[RECORDS SHOWN start]
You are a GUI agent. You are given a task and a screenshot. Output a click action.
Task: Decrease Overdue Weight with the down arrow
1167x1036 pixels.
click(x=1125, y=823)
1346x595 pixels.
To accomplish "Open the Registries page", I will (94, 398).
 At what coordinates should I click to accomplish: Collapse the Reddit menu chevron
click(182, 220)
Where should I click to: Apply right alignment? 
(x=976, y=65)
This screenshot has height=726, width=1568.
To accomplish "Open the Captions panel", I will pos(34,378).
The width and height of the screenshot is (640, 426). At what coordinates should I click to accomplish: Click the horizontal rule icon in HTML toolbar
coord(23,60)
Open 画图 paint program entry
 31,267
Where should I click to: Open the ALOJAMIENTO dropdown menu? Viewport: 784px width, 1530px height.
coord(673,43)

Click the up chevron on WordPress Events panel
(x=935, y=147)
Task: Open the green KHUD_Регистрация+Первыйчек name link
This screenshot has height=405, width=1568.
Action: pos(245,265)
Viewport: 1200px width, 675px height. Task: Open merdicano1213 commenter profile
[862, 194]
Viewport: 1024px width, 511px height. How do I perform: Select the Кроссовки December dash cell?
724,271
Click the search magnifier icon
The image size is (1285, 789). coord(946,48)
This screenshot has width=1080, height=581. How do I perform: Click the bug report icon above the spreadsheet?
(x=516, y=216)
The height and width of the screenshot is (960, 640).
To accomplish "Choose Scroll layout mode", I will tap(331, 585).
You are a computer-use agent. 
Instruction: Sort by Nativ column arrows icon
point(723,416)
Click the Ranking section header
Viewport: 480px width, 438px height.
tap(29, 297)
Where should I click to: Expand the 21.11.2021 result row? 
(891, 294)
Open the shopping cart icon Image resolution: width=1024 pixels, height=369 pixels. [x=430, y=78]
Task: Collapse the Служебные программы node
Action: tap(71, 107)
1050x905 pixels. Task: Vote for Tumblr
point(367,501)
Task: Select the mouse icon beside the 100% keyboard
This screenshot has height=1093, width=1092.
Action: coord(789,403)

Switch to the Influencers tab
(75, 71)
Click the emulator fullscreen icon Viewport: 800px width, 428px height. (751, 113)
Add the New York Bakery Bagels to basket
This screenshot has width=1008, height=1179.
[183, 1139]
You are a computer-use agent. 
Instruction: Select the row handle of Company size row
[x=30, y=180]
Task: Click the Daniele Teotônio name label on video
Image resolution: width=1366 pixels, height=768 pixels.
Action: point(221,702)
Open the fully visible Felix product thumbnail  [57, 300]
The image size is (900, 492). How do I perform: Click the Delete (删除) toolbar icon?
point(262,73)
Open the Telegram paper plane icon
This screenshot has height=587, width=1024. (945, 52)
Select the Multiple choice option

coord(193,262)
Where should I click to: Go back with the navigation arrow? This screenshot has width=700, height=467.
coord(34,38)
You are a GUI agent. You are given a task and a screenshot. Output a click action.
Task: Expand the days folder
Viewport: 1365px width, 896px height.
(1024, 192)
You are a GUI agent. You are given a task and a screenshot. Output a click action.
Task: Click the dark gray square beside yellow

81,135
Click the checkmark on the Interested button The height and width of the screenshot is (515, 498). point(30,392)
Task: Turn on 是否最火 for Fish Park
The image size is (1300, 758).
[RECORDS SHOWN end]
• [EXERCISE INSTRUCTIONS]: Find every line in the items above that contains the word "pixels", and copy each of those lines in full.

• [PROBLEM SOLUTION]:
1167x1036 pixels.
1346x595 pixels.
Open the shopping cart icon Image resolution: width=1024 pixels, height=369 pixels. [x=430, y=78]
1050x905 pixels. Task: Vote for Tumblr
Image resolution: width=1366 pixels, height=768 pixels.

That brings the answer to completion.